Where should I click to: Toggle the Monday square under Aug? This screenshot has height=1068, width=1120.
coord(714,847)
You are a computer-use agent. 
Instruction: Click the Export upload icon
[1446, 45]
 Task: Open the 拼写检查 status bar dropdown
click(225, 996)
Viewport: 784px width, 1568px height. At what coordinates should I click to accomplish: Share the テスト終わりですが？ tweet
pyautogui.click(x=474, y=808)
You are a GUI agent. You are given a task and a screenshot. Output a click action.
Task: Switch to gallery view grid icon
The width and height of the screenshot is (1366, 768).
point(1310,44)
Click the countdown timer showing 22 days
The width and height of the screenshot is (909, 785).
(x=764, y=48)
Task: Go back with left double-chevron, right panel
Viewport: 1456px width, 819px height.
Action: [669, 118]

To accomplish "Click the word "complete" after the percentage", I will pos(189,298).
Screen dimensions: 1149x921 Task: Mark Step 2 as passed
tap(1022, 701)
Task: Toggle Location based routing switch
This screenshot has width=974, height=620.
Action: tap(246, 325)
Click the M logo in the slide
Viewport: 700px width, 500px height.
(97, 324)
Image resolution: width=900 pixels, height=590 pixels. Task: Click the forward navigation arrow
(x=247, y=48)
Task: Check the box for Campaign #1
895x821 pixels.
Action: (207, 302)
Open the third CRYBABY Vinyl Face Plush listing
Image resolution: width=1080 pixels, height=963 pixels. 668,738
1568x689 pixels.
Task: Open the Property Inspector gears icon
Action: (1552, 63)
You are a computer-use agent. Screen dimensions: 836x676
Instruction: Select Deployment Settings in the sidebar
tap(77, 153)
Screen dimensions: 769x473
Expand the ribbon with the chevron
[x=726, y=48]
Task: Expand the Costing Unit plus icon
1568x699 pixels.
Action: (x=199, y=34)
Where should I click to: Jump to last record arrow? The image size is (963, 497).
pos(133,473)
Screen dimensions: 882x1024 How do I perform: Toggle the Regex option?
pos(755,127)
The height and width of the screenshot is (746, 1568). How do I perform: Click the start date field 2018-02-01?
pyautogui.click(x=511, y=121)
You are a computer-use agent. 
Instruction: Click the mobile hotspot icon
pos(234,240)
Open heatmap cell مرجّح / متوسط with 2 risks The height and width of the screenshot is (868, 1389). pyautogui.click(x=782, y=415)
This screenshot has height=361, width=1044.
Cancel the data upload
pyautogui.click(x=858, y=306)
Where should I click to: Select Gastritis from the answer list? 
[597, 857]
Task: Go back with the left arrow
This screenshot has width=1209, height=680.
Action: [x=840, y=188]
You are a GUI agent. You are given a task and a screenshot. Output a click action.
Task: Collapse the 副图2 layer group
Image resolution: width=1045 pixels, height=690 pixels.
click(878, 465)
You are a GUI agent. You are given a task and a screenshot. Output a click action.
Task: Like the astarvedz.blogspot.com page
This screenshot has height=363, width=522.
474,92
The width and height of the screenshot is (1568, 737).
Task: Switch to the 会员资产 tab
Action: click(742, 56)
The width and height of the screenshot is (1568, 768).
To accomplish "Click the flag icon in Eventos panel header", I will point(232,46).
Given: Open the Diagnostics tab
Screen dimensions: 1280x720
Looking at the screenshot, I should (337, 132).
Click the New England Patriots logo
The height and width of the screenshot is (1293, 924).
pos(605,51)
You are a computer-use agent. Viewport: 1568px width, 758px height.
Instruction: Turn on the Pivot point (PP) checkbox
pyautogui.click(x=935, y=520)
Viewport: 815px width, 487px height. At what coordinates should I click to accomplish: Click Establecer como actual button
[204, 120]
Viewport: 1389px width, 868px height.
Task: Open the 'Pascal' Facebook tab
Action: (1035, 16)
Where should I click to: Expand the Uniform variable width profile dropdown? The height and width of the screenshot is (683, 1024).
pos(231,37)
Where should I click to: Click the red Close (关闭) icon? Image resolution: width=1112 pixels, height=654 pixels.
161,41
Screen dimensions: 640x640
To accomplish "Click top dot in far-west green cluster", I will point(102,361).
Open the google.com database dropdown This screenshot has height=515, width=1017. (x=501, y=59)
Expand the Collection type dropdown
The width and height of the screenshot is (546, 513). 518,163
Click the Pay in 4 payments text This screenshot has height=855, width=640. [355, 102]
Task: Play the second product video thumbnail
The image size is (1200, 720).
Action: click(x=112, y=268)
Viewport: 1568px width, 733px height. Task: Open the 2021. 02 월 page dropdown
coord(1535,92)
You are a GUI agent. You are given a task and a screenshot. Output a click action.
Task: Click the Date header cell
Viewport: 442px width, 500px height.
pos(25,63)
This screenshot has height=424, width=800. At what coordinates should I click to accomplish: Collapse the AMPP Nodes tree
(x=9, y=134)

──────────

**WHAT THIS TASK INVOLVES:**
Give the listing again, exactly as it was written.

**ANSWER TO THE PROBLEM:**
Where should I click to: Toggle the Monday square under Aug? This screenshot has height=1068, width=1120.
coord(714,847)
You are a computer-use agent. 
Instruction: Click the Export upload icon
[1446, 45]
 Task: Open the 拼写检查 status bar dropdown
click(225, 996)
Viewport: 784px width, 1568px height. At what coordinates should I click to accomplish: Share the テスト終わりですが？ tweet
pyautogui.click(x=474, y=808)
You are a GUI agent. You are given a task and a screenshot. Output a click action.
Task: Switch to gallery view grid icon
The width and height of the screenshot is (1366, 768).
point(1310,44)
Click the countdown timer showing 22 days
The width and height of the screenshot is (909, 785).
(x=764, y=48)
Task: Go back with left double-chevron, right panel
Viewport: 1456px width, 819px height.
Action: [669, 118]

To accomplish "Click the word "complete" after the percentage", I will pos(189,298).
Screen dimensions: 1149x921 Task: Mark Step 2 as passed
tap(1022, 701)
Task: Toggle Location based routing switch
This screenshot has width=974, height=620.
Action: tap(246, 325)
Click the M logo in the slide
Viewport: 700px width, 500px height.
(97, 324)
Image resolution: width=900 pixels, height=590 pixels. Task: Click the forward navigation arrow
(x=247, y=48)
Task: Check the box for Campaign #1
895x821 pixels.
Action: (207, 302)
Open the third CRYBABY Vinyl Face Plush listing
Image resolution: width=1080 pixels, height=963 pixels. 668,738
1568x689 pixels.
Task: Open the Property Inspector gears icon
Action: (1552, 63)
You are a computer-use agent. Screen dimensions: 836x676
Instruction: Select Deployment Settings in the sidebar
tap(77, 153)
Screen dimensions: 769x473
Expand the ribbon with the chevron
[x=726, y=48]
Task: Expand the Costing Unit plus icon
1568x699 pixels.
Action: (x=199, y=34)
Where should I click to: Jump to last record arrow? The image size is (963, 497).
pos(133,473)
Screen dimensions: 882x1024 How do I perform: Toggle the Regex option?
pos(755,127)
The height and width of the screenshot is (746, 1568). How do I perform: Click the start date field 2018-02-01?
pyautogui.click(x=511, y=121)
You are a computer-use agent. 
Instruction: Click the mobile hotspot icon
pos(234,240)
Open heatmap cell مرجّح / متوسط with 2 risks The height and width of the screenshot is (868, 1389). pyautogui.click(x=782, y=415)
This screenshot has height=361, width=1044.
Cancel the data upload
pyautogui.click(x=858, y=306)
Where should I click to: Select Gastritis from the answer list? 
[597, 857]
Task: Go back with the left arrow
This screenshot has width=1209, height=680.
Action: [x=840, y=188]
You are a GUI agent. You are given a task and a screenshot. Output a click action.
Task: Collapse the 副图2 layer group
Image resolution: width=1045 pixels, height=690 pixels.
click(878, 465)
You are a GUI agent. You are given a task and a screenshot. Output a click action.
Task: Like the astarvedz.blogspot.com page
This screenshot has height=363, width=522.
474,92
The width and height of the screenshot is (1568, 737).
Task: Switch to the 会员资产 tab
Action: click(742, 56)
The width and height of the screenshot is (1568, 768).
To accomplish "Click the flag icon in Eventos panel header", I will point(232,46).
Given: Open the Diagnostics tab
Screen dimensions: 1280x720
Looking at the screenshot, I should (337, 132).
Click the New England Patriots logo
The height and width of the screenshot is (1293, 924).
pos(605,51)
You are a computer-use agent. Viewport: 1568px width, 758px height.
Instruction: Turn on the Pivot point (PP) checkbox
pyautogui.click(x=935, y=520)
Viewport: 815px width, 487px height. At what coordinates should I click to accomplish: Click Establecer como actual button
[204, 120]
Viewport: 1389px width, 868px height.
Task: Open the 'Pascal' Facebook tab
Action: (1035, 16)
Where should I click to: Expand the Uniform variable width profile dropdown? The height and width of the screenshot is (683, 1024).
pos(231,37)
Where should I click to: Click the red Close (关闭) icon? Image resolution: width=1112 pixels, height=654 pixels.
161,41
Screen dimensions: 640x640
To accomplish "Click top dot in far-west green cluster", I will point(102,361).
Open the google.com database dropdown This screenshot has height=515, width=1017. (x=501, y=59)
Expand the Collection type dropdown
The width and height of the screenshot is (546, 513). 518,163
Click the Pay in 4 payments text This screenshot has height=855, width=640. [355, 102]
Task: Play the second product video thumbnail
The image size is (1200, 720).
Action: click(x=112, y=268)
Viewport: 1568px width, 733px height. Task: Open the 2021. 02 월 page dropdown
coord(1535,92)
You are a GUI agent. You are given a task and a screenshot. Output a click action.
Task: Click the Date header cell
Viewport: 442px width, 500px height.
pos(25,63)
This screenshot has height=424, width=800. At what coordinates should I click to accomplish: Collapse the AMPP Nodes tree
(x=9, y=134)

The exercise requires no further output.